### WHAT NEEDS TO BE DONE
Pull out each line of the rows below and reproduce it word for word, omitting the pictures.

Pointing rows for screenshots and pages:
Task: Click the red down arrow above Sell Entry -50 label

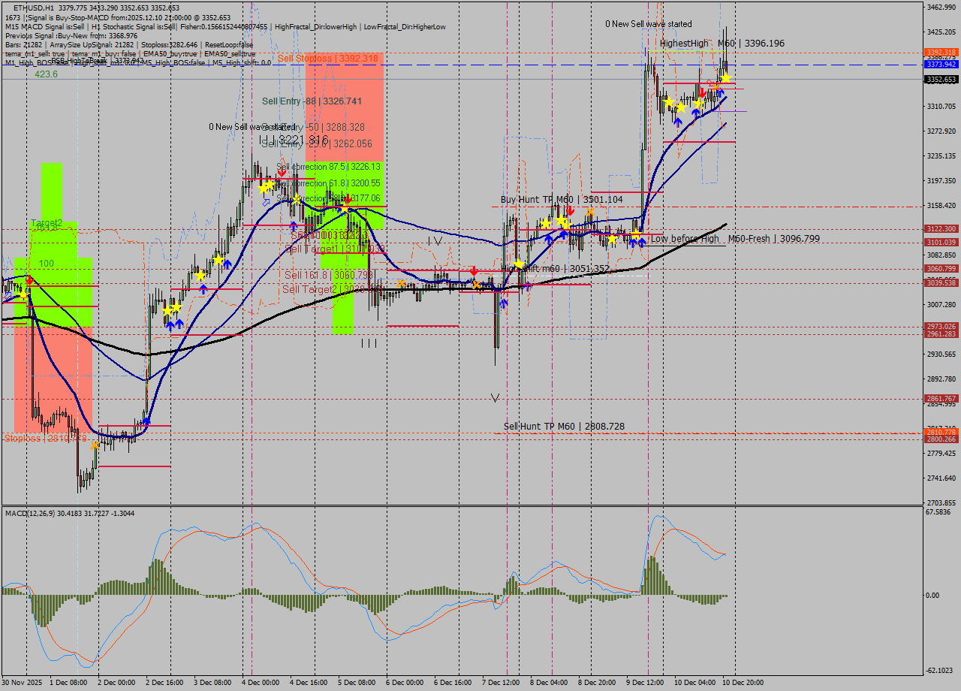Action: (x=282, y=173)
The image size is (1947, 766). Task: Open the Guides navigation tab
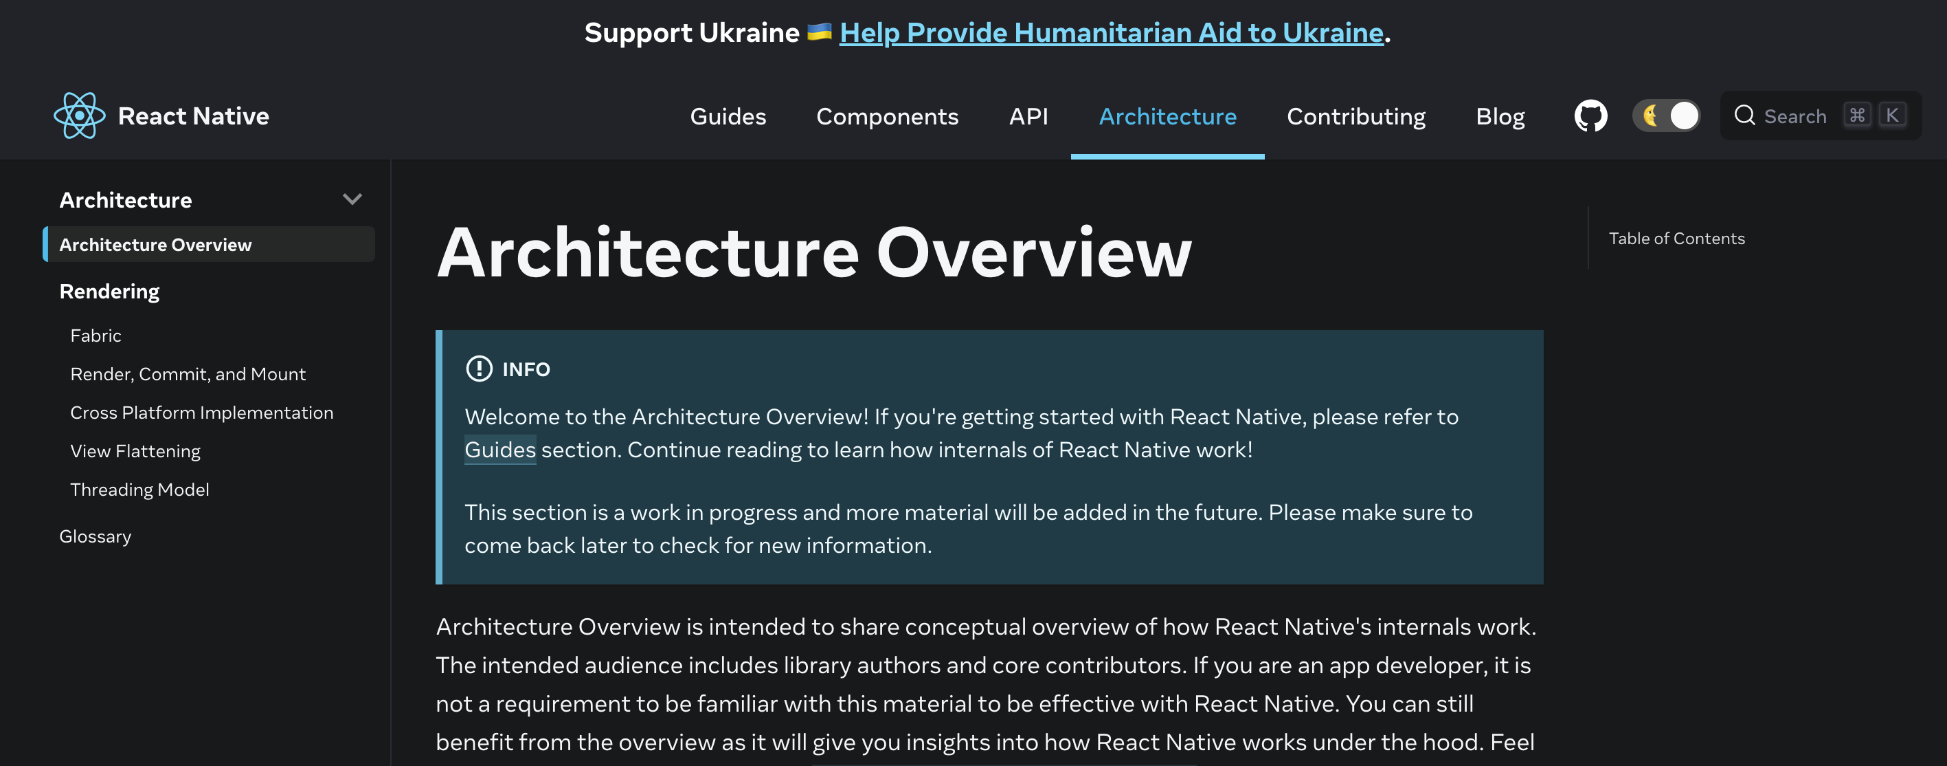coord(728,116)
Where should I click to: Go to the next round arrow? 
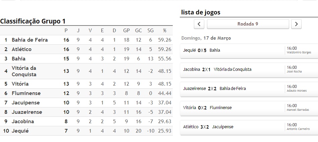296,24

### FULL SOLUTION
Task: Click the red down arrow above Sell Entry -50 label

Action: (x=282, y=173)
The image size is (1947, 766). Task: Open the Guides navigation tab
coord(728,116)
Where should I click to: Go to the next round arrow? 
296,24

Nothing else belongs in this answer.